Robert findet sich in dieser Vorhersage wieder. In der Grundschule konnte er sich nur schwer konzentrieren, die Lehrerin legte den Eltern eine Sonderschule ans Herz. „Ich hatte eine regelrechte Terrorphase, wo ich komplett ausgerastet bin. In einem Wutanfall zertrat ich mein Hochbett. Ich schlug mich regelmäßig mit anderen Jungs. Ein schlimmer Moment war, als dabei meinetwegen einem Jungen das Trommelfell platzte“, erinnert sich Robert. Dafür musste er sich zwar entschuldigen, zu Hause gab es für Robert aber keinen zusätzlichen Ärger wegen des Vorfalls.

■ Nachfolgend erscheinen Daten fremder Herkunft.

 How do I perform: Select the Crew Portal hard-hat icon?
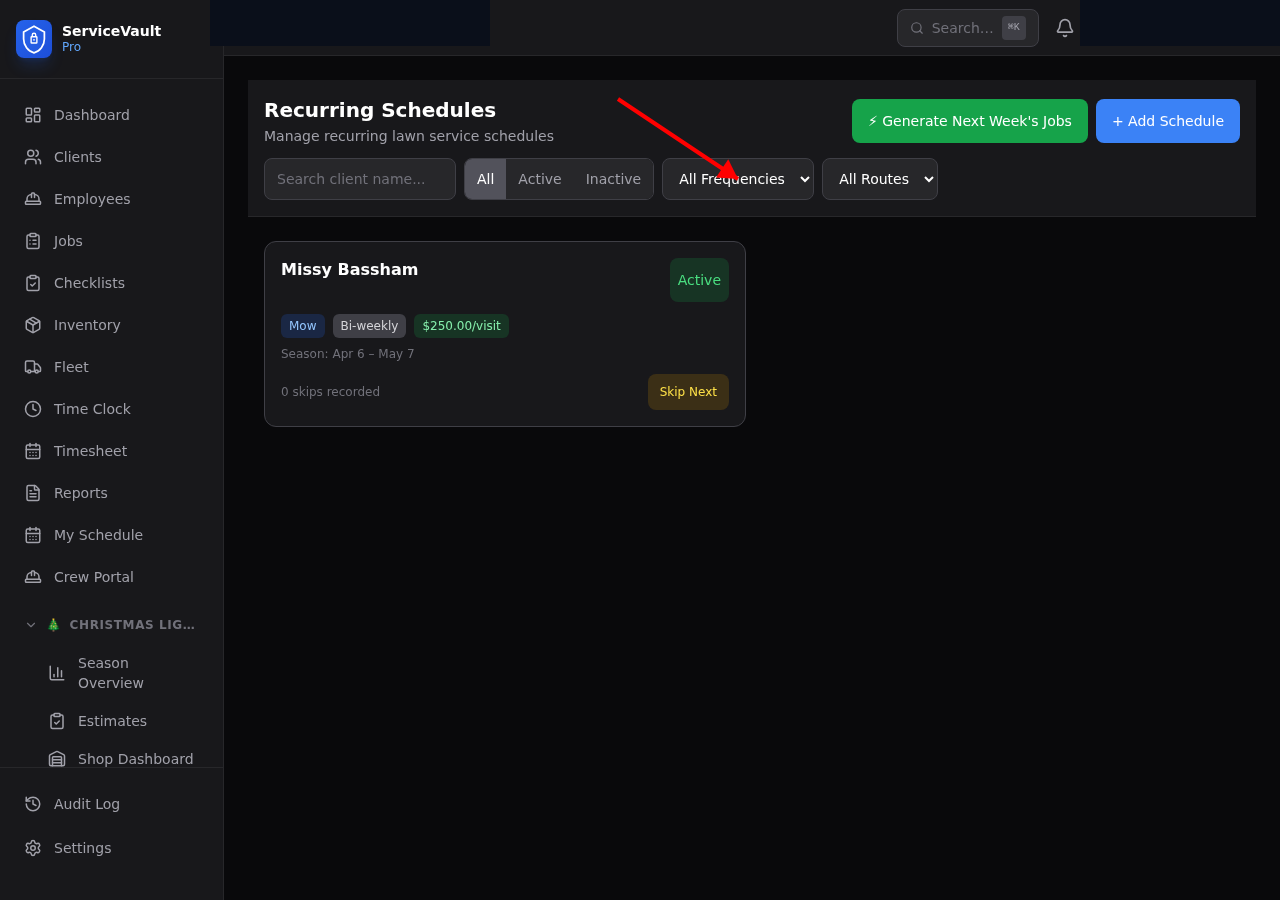[32, 576]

Seine Eltern setzten auf Konsequenz statt auf Verbote und Strafen. Sie schickten ihn zur Ergo-Therapie, wo er lernte, ruhiger zu werden und sich länger als fünf Minuten auf eine Sache zu konzentrieren. Robert wechselte auf das Gymnasium, machte sein Abi und hat heute keine Schwierigkeiten mehr, stundenlang am Laptop zu sitzen und zu arbeiten. Konflikten geht er aus dem Weg. Dass er nur schwer nein sagen kann, liegt vielleicht daran, dass seine Eltern das auch nie getan haben.
Kinder sind kein Mittel, um selbst jung zu bleiben
Leibovici-Mühlberger findet das problematisch. „Wenn man die Verantwortung zurück ans Kind delegiert und sagt, du bist eh groß genug, du spürst was für dich am besten passt, dann ist das eigentlich nur für die Eltern von Vorteil. Die sparen sich die Diskussion und versichern sich gleichzeitig, irgendwie selbst jung geblieben zu sein. Aber man kann diese Verantwortung nicht psychoromantisch verschleiern“, findet sie. Eltern sollten sich bewusst sein, dass Kinder kein Mittel der ewigen Jugend sind, um selbst jung zu bleiben, sondern Erwachsene Vorbilder brauchen.
Dass Robert schon als Kind auf Augenhöhe begegnet wurde, führte aber auch dazu, dass er bis heute mit seinen Eltern über alles reden kann. Andersrum erzählen ihm seine Eltern genauso von ihren Ängsten, Liebesproblemen oder politischen Vorstellungen, wie sie es mit Freunden tun würden.
Für Anna ist diese Vorstellung befremdlich: „In der Pubertät wäre ich mit meinen Problemen immer erst mal zu meinen Freunden gegangen. Meine Eltern wussten in dieser Zeit kaum, was ich mache.“ Als eine Freundin sie einmal sturzbetrunken mithilfe eines Taxifahrers vor die Wohnungstür trug, erfuhren ihre Eltern durch einen Nachbarn von der wilden Nacht ihrer Tochter. Geredet haben sie darüber erst Jahre später. Sie fand es immer komisch, wenn Freundinnen sich mit ihren Müttern über ihr Sexleben austauschten. Im Nachhinein glaubt sie, dass ihre Mutter es vielleicht ein bisschen schade fand, nicht so viel von der Gefühlswelt ihrer ältesten Tochter mitbekommen zu haben, trotzdem findet sie, ihre Eltern haben viel richtig gemacht: „Man hat halt Freunde und man hat halt Eltern. Ich mag beide, aber es sind unterschiedliche Arten von Beziehungen.“
*Robert und Anna heißen eigentlich anders, ihre Namen sind der Redaktion aber bekannt.